== Excerpt to read ==
○ ○ ○ ○
Your throat may be sore from the breathing tube that was present during your surgery; this soreness usually subsides after one or two days.

Once you are more alert, the nurse in PACU will switch your oxygen delivery device to a nasal cannula, a small plastic tube that hooks over your ears and lies beneath your nose. Your nurse will frequently check your blood oxygen level. Depending on the percentage of oxygen measured in your blood, you may need to keep the oxygen in place after you are transferred to your hospital room.

Recovering from surgery
Once you have recovered from anesthesia, you will be transferred to your hospital room. After your surgery, the nurses will measure your “intake and output” – they will document all the fluids that enter your body and measure and collect any urine or fluids you produce, including those from tubes or drains placed during surgery. A tube that is passed from your nostril into your stomach (a nasogastric tube) during surgery will remain for several days.

You will begin to drink clear liquids once your bowel function returns. Once you have passed gas (flatus) from the rectal area or have had a bowel movement, you will gradually be able to eat more solid foods (within 3 to 4 days after surgery).

You will be encouraged to get out of bed, starting the first day after surgery. The more you move, the less chance for complications such as pneumonia or blood clots in the veins in your legs.

Your recovery at home
Normally, you will be discharged from the hospital 5 to 6 days after surgery, after a barium swallow test confirms that the surgical site is healing correctly.

For six weeks after surgery do not lift or push anything over 5 pounds. Avoid activities that increase abdominal pressure, especially sit-ups. For 8 to 12 weeks after surgery, continue to avoid strenuous activities. However, you are encouraged to gradually increase your activity level. Walking is great exercise! Walking will help your general recovery by strengthening your muscles, keeping your blood circulating to prevent blood clots and helping your lungs remain clear.

A registered dietitian will visit you on your day of discharge to review your dietary instructions. You will be following a soft diet; follow this diet until your next appointment. Also avoid caffeine, carbonated beverages and citrus drinks.
Incision Care
You may notice some minor swelling around the incision; this is normal. However, call your health care provider if you have a fever, excessive swelling, redness, bleeding or increasing pain.

Follow-up appointment
A follow-up appointment will be scheduled about one week after your surgery. You will have a chest X-ray and your surgeon will assess the wound site and your recovery. The surgeon will provide guidelines about your activity and diet at this time.
○ ○ ○ ○
== Exercise goal ==
In the surgery recovery text, how many days after surgery is a patient normally discharged from the hospital? The lines that come next are separate material, unconnected to the surgery recovery text.
○ ○ ○ ○
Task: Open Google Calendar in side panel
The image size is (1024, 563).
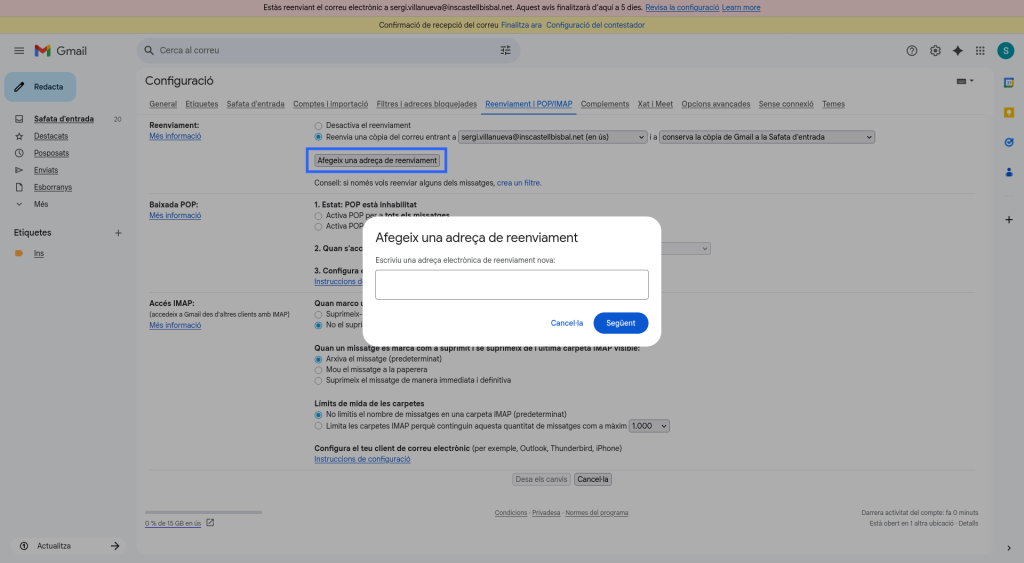Action: [1009, 83]
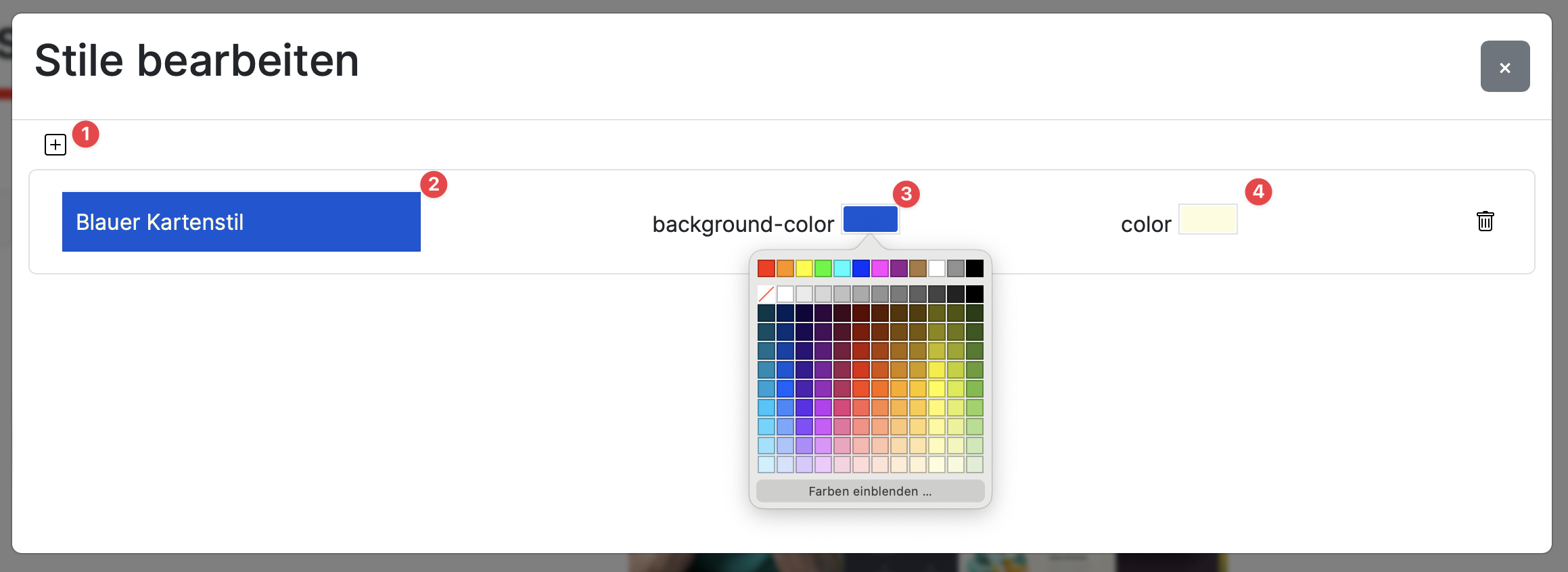The width and height of the screenshot is (1568, 572).
Task: Close the Stile bearbeiten dialog
Action: pos(1504,67)
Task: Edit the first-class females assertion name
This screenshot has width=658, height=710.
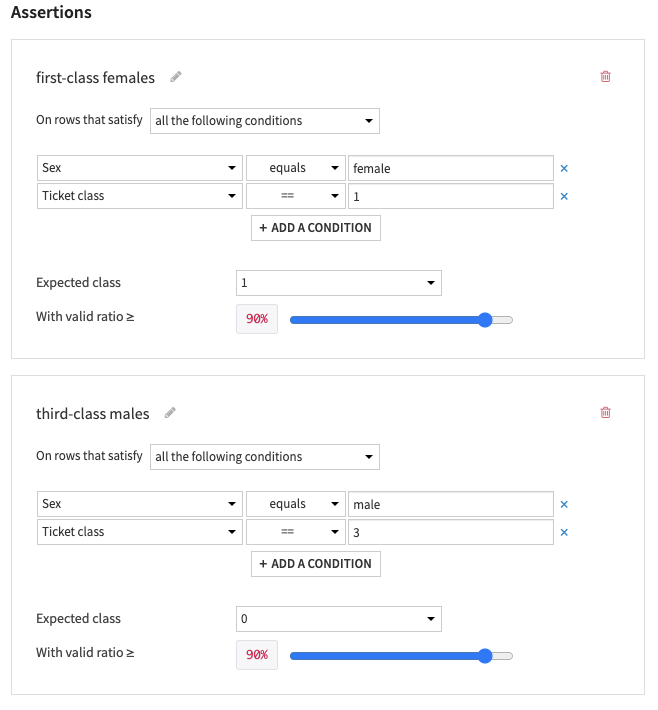Action: pos(176,77)
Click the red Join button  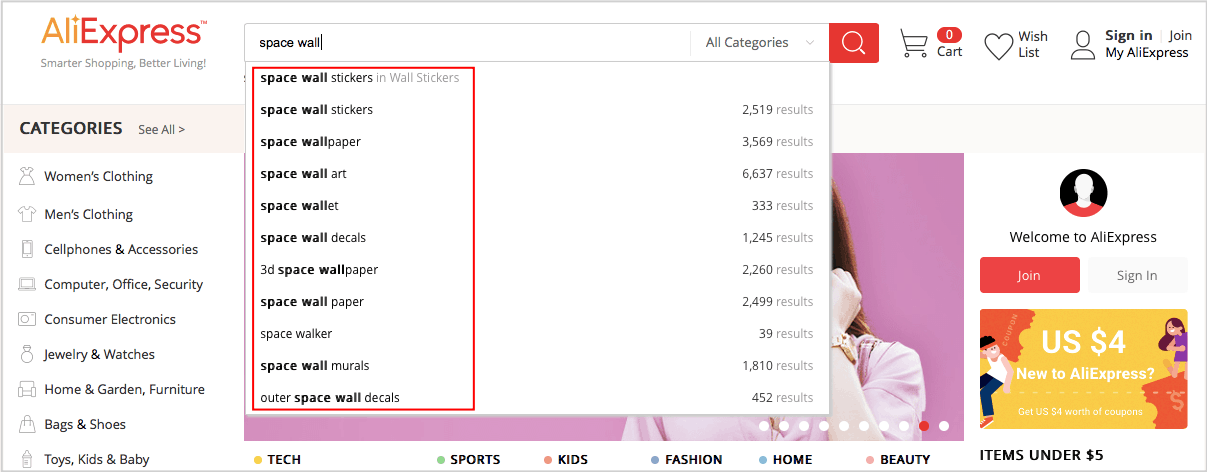coord(1029,275)

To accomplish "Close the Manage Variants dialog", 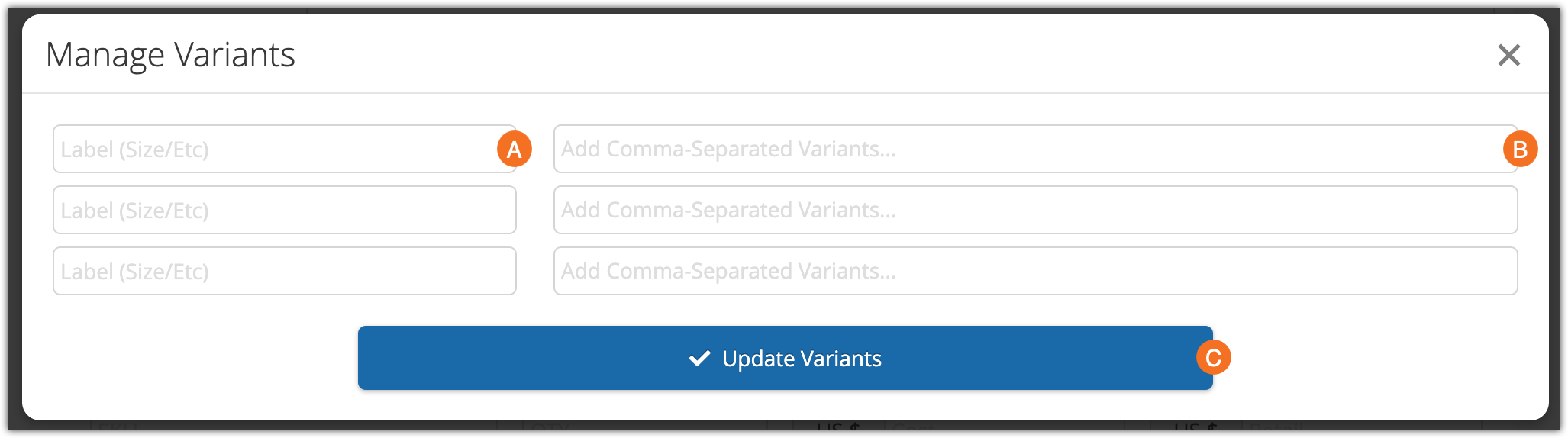I will coord(1508,55).
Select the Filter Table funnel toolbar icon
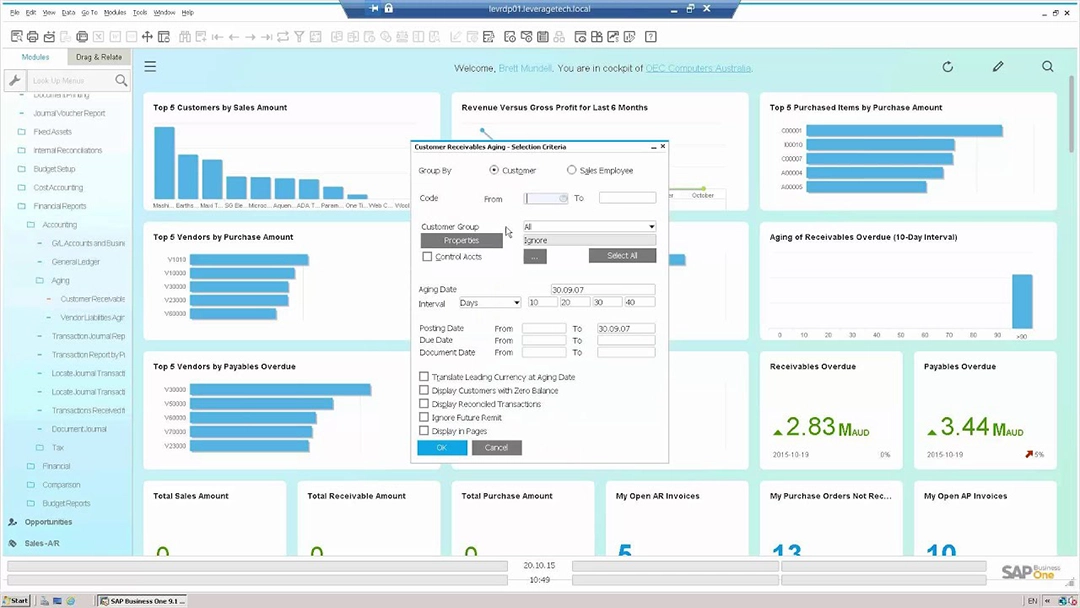Viewport: 1080px width, 608px height. (x=299, y=35)
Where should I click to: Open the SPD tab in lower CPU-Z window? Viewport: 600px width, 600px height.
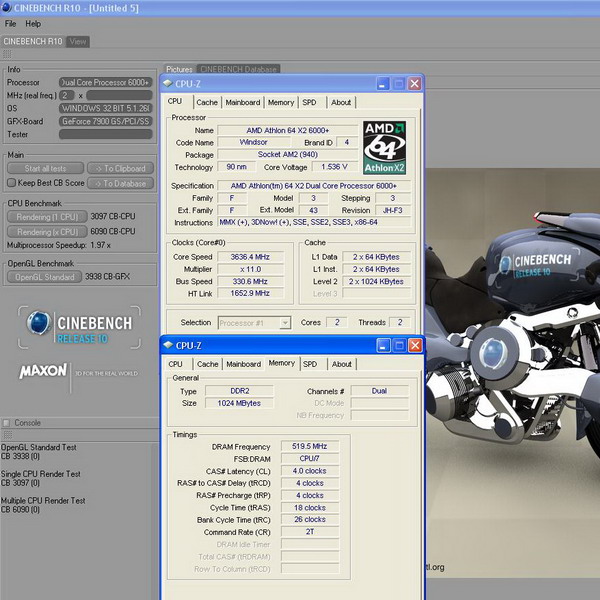click(x=310, y=364)
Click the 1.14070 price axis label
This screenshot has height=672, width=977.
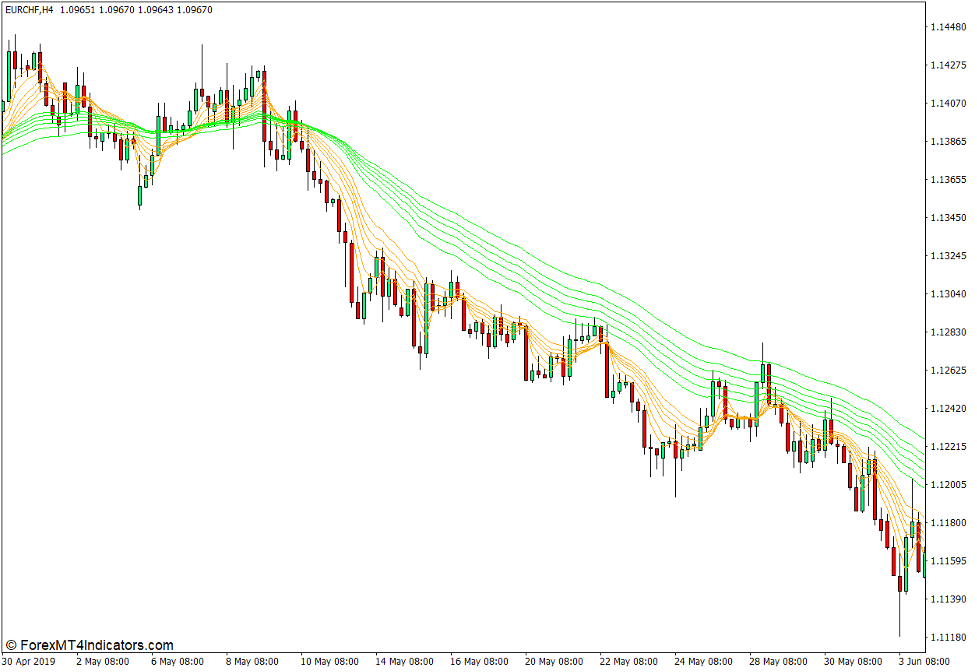pyautogui.click(x=946, y=103)
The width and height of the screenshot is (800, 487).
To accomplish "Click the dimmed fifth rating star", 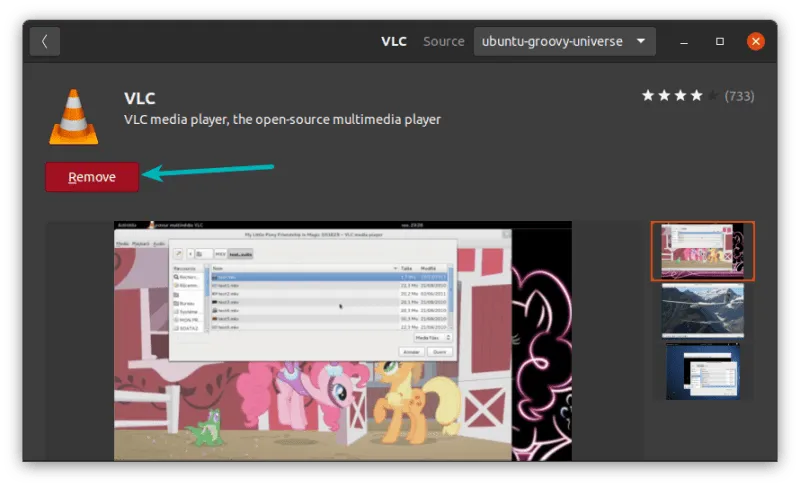I will pyautogui.click(x=712, y=96).
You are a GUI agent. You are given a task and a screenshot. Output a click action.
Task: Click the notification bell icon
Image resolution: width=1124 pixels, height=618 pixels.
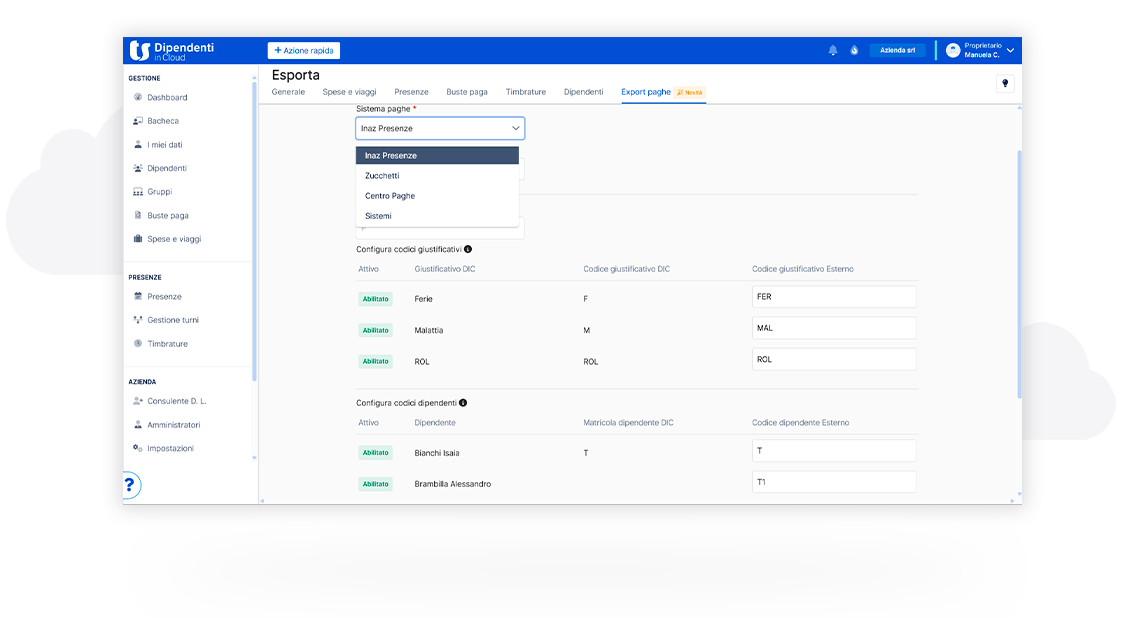833,50
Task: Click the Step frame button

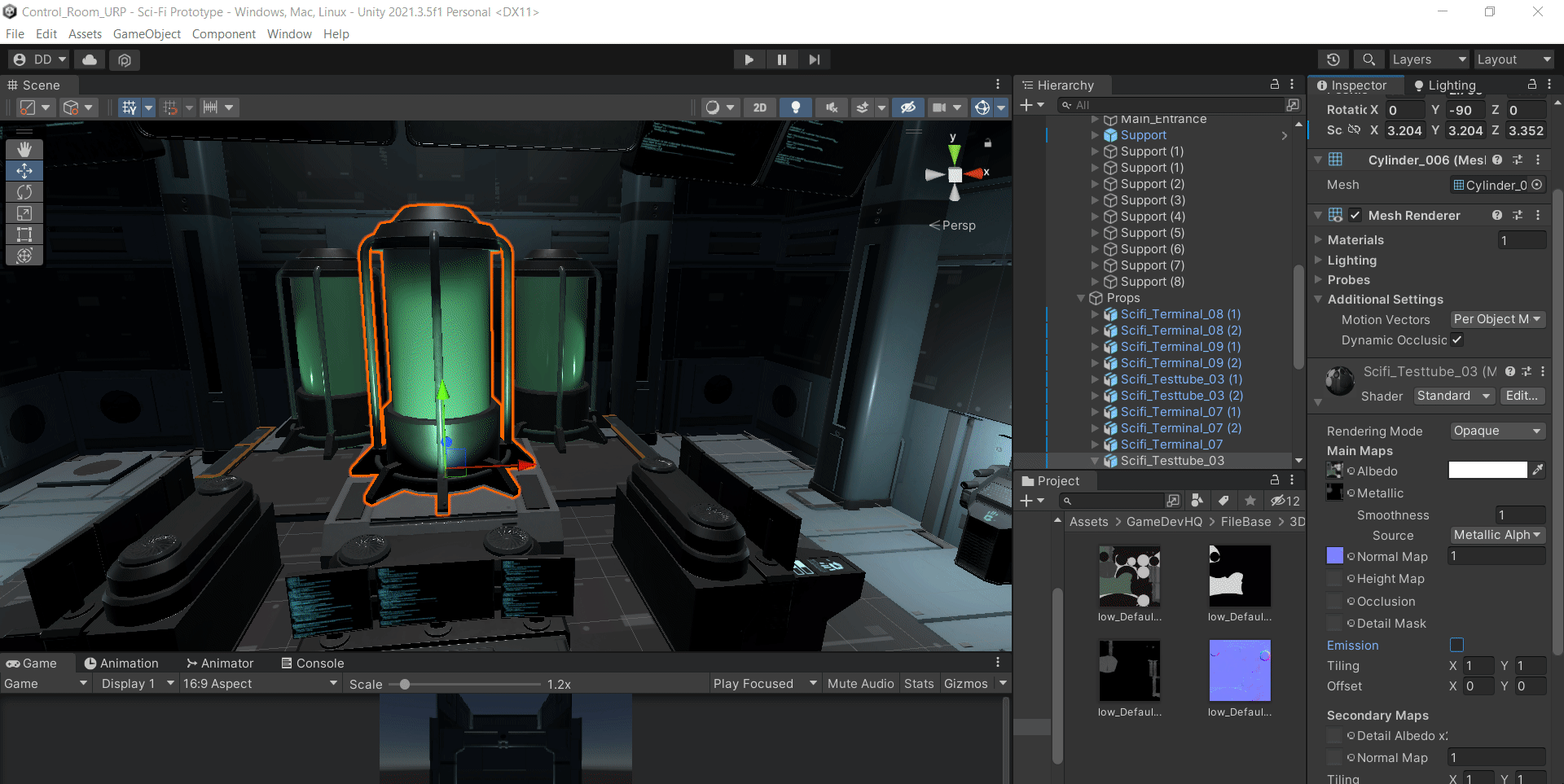Action: [x=814, y=59]
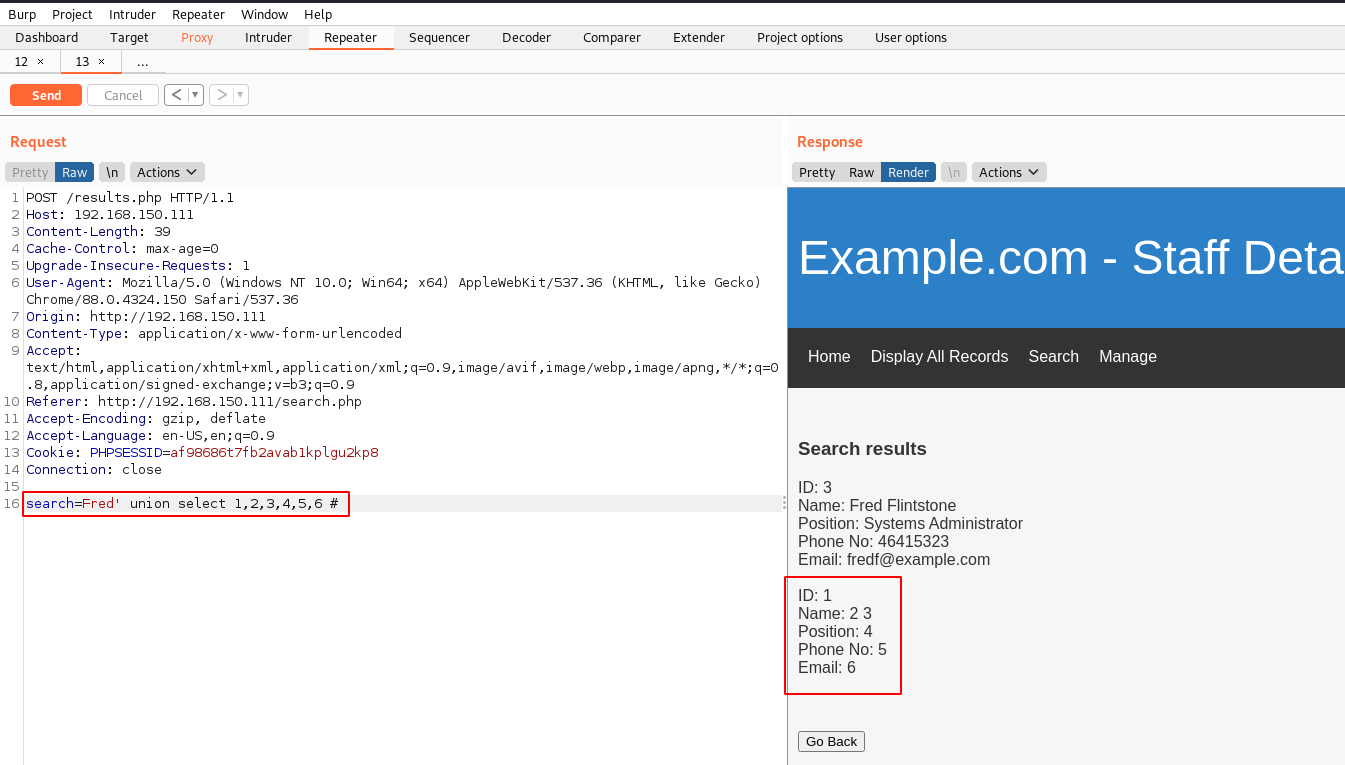Switch request view to Pretty
This screenshot has width=1345, height=765.
[30, 172]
○ ○ ○ ○
== Result for this exercise ==
5 to 6 days after surgery